* _Set exercise_: Print the data below line for line, without changing anything.

+ + + +

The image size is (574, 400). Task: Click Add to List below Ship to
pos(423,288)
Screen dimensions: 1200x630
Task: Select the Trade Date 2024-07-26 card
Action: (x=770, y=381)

+ + + +

* _Written solution_:
The image size is (574, 400). Task: Click Add to List below Ship to
pos(423,288)
Screen dimensions: 1200x630
Task: Select the Trade Date 2024-07-26 card
Action: (x=770, y=381)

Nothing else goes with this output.